MOSCOW, April 27, 2021 /PRNewswire/ — What has changed in society in the last year, since nurseries, schools, and universities in around 192 countries were closed for differing periods due to the COVID-19 pandemic?

According to data from the World Bank, the closures seen during the pandemic have affected more than 90% of all pupils and students around the world: almost 1.6 billion children of various ages.

C: NeONBRAND – Unsplash

Investment into education has also decreased.

As Mathieu Brossard, Chief of Education of UNICEF’s Office of Research-Innocenti, recently stated at the EdHeroes Forum, 75% of pupils in the world are not getting the education that they did previously (at schools), due to a lack of Internet or electricity.

The social and economic consequences will be long lasting: a reduction in the quality and availability of education, productivity, and salaries.

A societal trend has since been seen developing in response to this situation: a cohort of new EdHeroes is emerging and growing.

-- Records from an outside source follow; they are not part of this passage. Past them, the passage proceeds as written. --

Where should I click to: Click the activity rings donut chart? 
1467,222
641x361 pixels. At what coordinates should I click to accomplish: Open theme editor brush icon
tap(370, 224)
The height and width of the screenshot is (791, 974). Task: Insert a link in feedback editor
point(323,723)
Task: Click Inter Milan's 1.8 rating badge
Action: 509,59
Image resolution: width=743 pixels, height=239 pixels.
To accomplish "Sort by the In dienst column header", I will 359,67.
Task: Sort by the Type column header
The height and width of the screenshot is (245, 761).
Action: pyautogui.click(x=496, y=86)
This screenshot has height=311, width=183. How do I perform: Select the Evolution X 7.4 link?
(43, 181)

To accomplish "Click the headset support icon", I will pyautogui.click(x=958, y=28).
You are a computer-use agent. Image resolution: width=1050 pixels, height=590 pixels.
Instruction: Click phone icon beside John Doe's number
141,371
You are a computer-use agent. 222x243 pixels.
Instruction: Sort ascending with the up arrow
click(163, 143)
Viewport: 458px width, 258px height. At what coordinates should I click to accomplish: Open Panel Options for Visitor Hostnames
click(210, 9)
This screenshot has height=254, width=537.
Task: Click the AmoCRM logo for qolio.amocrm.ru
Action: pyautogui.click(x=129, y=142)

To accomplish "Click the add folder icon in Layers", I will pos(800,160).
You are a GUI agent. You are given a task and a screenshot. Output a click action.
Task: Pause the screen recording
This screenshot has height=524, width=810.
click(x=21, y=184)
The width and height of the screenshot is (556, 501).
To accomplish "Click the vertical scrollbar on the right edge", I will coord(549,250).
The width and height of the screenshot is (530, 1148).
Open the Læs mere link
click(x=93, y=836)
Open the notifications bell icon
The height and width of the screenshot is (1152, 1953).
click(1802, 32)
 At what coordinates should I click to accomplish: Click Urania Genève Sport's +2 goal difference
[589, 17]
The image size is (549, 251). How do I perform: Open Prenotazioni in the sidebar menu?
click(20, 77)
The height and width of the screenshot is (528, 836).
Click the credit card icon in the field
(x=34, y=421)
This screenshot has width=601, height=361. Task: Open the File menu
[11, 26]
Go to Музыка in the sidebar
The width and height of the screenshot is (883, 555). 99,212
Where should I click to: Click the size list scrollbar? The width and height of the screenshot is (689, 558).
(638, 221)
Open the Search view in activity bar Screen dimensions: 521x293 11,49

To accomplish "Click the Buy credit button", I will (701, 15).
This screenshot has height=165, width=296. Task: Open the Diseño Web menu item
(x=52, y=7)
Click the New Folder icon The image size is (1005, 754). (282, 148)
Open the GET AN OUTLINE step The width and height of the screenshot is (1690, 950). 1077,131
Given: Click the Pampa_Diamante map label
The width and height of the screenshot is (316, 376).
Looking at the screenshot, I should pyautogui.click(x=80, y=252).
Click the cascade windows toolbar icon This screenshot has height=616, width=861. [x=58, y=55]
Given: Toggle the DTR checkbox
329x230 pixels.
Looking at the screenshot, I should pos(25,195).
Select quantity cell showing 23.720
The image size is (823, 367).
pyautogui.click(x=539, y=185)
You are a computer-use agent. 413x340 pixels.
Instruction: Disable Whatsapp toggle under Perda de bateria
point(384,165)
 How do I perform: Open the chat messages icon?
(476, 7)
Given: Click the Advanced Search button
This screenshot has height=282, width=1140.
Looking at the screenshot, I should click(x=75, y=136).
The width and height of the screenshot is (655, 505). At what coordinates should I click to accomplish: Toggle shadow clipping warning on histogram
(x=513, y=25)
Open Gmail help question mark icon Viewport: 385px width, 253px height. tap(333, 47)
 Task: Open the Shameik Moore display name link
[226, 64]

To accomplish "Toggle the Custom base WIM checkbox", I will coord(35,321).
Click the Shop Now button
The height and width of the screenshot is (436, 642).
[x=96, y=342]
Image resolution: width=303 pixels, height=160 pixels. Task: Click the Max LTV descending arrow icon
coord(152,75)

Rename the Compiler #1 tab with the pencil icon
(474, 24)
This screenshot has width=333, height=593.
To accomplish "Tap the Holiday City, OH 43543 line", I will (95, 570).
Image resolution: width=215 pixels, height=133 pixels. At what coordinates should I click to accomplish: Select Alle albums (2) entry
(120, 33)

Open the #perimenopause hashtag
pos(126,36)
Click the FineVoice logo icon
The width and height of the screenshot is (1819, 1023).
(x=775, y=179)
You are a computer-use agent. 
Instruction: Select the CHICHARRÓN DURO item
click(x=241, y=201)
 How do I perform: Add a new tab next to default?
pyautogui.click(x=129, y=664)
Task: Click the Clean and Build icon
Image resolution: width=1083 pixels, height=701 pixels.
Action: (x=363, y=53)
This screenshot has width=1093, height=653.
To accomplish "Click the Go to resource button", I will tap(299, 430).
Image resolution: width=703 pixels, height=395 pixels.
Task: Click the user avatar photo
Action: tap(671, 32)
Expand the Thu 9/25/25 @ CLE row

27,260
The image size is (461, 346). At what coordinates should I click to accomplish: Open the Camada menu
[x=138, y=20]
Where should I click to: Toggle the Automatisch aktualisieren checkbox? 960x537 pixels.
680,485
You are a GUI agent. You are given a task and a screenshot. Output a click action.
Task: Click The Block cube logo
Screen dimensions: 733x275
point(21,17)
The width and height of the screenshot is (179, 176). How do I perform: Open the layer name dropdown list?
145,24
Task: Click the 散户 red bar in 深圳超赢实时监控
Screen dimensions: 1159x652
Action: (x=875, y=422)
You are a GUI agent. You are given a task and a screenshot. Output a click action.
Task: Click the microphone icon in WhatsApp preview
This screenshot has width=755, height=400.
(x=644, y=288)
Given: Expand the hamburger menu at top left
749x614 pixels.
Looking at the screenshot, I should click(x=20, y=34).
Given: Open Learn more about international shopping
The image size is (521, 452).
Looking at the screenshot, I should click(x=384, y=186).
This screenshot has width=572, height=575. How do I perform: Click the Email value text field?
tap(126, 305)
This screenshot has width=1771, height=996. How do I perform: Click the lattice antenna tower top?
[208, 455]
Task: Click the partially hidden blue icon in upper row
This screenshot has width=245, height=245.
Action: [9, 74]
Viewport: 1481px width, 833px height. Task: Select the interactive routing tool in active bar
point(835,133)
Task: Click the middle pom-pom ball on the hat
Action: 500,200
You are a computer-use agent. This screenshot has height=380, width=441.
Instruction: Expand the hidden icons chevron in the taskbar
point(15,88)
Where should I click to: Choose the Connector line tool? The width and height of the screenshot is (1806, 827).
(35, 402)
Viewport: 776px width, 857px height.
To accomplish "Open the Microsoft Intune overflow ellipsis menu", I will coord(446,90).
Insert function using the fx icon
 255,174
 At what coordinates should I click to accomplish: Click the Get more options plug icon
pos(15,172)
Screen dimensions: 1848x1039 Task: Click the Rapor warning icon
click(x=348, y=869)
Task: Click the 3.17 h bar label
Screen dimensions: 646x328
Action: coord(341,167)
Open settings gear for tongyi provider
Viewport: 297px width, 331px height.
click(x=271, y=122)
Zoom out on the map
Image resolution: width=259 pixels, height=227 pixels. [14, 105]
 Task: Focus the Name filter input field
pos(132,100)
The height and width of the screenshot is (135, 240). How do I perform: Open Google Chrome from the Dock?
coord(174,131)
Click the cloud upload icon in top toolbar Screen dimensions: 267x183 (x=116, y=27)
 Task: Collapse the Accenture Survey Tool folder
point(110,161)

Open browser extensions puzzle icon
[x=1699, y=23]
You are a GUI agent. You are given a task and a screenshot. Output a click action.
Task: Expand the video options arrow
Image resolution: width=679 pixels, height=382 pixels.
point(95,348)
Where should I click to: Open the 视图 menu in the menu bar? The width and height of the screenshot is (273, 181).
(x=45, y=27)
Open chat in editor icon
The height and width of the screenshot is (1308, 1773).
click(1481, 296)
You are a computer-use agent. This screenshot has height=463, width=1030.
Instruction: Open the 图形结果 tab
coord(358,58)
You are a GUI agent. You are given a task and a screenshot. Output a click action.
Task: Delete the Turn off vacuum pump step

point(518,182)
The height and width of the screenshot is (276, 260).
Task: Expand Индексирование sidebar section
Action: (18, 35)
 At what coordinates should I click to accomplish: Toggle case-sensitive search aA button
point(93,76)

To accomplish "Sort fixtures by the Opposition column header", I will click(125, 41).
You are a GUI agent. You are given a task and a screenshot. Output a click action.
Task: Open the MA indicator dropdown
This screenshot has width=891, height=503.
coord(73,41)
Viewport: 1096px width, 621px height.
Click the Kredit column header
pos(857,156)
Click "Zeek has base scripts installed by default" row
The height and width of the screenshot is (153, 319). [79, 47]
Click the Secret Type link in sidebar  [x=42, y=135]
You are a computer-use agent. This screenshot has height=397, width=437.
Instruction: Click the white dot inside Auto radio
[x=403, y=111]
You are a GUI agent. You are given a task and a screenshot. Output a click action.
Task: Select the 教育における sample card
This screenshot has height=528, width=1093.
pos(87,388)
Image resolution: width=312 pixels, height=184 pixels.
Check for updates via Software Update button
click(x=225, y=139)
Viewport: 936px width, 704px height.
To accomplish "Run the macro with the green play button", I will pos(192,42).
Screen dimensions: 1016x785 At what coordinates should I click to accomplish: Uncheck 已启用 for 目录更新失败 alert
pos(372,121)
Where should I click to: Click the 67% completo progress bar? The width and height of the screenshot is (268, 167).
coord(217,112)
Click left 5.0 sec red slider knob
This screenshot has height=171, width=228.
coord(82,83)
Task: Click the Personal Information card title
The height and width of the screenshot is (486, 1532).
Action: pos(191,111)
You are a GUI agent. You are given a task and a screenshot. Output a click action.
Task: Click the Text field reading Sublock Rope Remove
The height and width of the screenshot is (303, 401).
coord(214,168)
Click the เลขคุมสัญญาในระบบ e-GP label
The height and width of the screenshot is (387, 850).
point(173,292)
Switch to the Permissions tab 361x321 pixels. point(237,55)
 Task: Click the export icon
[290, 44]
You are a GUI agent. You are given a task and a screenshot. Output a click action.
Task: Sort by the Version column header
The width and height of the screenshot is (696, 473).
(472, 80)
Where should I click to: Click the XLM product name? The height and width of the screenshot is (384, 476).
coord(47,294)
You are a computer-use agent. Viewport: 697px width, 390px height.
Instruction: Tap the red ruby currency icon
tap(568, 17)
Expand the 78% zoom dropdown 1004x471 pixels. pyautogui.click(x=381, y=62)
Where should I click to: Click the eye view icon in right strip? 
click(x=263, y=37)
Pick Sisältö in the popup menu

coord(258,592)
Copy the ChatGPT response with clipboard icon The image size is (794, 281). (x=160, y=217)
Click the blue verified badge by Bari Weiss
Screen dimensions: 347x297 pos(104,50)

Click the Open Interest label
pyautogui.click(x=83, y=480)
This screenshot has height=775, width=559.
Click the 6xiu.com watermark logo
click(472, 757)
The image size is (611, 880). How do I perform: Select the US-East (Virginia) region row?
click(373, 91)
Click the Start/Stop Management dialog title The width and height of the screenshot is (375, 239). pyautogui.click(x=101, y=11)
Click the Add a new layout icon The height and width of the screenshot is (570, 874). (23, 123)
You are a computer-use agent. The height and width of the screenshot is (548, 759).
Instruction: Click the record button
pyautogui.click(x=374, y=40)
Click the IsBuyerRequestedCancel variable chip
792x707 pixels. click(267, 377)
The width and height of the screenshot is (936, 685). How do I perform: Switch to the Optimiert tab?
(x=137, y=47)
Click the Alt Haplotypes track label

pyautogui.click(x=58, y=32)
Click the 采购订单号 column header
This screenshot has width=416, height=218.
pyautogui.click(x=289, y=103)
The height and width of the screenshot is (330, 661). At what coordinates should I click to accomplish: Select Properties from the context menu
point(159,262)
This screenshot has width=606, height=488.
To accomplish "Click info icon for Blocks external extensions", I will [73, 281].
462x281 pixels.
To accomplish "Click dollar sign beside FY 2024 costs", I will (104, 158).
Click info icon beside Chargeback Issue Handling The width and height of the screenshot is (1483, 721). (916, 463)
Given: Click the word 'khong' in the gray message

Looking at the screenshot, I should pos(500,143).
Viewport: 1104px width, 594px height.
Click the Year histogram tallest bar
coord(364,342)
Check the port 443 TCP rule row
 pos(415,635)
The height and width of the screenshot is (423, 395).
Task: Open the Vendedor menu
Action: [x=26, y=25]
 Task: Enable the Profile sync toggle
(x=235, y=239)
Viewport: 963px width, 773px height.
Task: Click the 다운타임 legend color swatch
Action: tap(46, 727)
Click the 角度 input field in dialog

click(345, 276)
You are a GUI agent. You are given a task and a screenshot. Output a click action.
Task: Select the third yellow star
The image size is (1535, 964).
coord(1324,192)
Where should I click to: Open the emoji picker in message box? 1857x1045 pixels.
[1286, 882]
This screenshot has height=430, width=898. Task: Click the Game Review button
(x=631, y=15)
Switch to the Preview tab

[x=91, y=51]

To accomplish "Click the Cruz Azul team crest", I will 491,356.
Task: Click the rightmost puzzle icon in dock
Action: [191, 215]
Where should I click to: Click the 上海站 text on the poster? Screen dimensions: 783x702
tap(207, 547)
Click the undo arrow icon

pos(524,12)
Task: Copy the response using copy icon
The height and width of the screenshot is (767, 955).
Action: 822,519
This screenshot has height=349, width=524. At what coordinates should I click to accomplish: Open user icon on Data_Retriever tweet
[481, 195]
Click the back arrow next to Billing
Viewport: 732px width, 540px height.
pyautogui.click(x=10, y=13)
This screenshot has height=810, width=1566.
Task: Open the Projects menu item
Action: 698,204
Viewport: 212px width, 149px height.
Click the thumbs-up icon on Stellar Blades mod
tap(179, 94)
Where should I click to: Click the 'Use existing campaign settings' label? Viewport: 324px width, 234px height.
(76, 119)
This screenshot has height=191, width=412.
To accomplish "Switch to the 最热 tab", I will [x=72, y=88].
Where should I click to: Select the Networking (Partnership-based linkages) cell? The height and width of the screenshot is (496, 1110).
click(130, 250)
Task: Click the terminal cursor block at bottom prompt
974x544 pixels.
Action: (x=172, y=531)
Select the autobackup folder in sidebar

These are people from various professions who are getting involved in the field of education “from outside” in order to improve the quality thereof and to make it accessible to more children.

C: Element5 Digital – Unsplash

“The pandemic has resulted in mass disruption the world over and none so more than in education. The chaos that has ensued provides us an opportunity to reimagine how we can equip ourselves to ensure that every learner achieves their potential, and it is this goal that is galvanizing a wide array of people from diverse backgrounds to contribute to this goal, and has a huge potential to lead us to embracing the good that will come out of this hugely challenging time”, – says Vikas Pota, T4 Education Founder.

Trend 1. Entrepreneurs getting involved in education Evgeny Gordeev, a managing partner of the Breffi communications agency, has launched a “Grateful Graduates” initiative in the school where he studied in the small Russian town of Pyatigorsk.

He is arranging for pupils to meet people who might become their role models and inspire them at a time when motivation and the quality of education are declining. He has also launched a prize entitled “Teachers Are the Heart of Schools”, whereby graduates vote for the teachers who had the greatest influence on them. These graduates set up a prize fund out of their own pockets.

Gordeev intends to create a social franchise so that graduates from any school can establish one of these prizes. The “Teachers Are the Heart of Schools” prize was first awarded in March 2021 via an initiative that was conceived by Igor Rybakov, entrepreneur and founder of the Rybakov Foundation, who set up an endowment fund of $1 million in his old school in Magnitogorsk. A prize fund was allocated out of the endowment fund.

Trend 2. Fundraising campaigns that mitigate the technological disparity when it comes to access to education – a gap that the pandemic has only widened.

For example, over 46,000 electronic devices were donated, and a further 70,000 devices were pledged by businesses as part of the BBC’s “Make a Difference, Give a Laptop” campaign.

A further £917,890 has been donated to charities and schools from local businesses, trusts, individuals, and foundations, and 2,000 items of data support have been donated as a result of the campaign.

Trend 3. Educators stepping out from the role of just being teachers and creating large-scale educational projects. They have been able to substantially mitigate the negative impact that the pandemic has had on local communities.

After 7 years of coordinating educational programs for children, one of the winners of the Rybakov Preschool Award, Adina Elena Benghea from Romania founded STURZ Research and Development Center for Family Education to popularize psychomotor development of children.

In 2020 she launched the Psychomotor education online program helping parents and teachers to answer emotional, physical and cognitive challenges that children are facing during these difficult times. “I observe an increasing interest in education from entrepreneurs and individuals. Somehow, moving online brought us better together, to put our resources easily at the use of a bigger common goal”.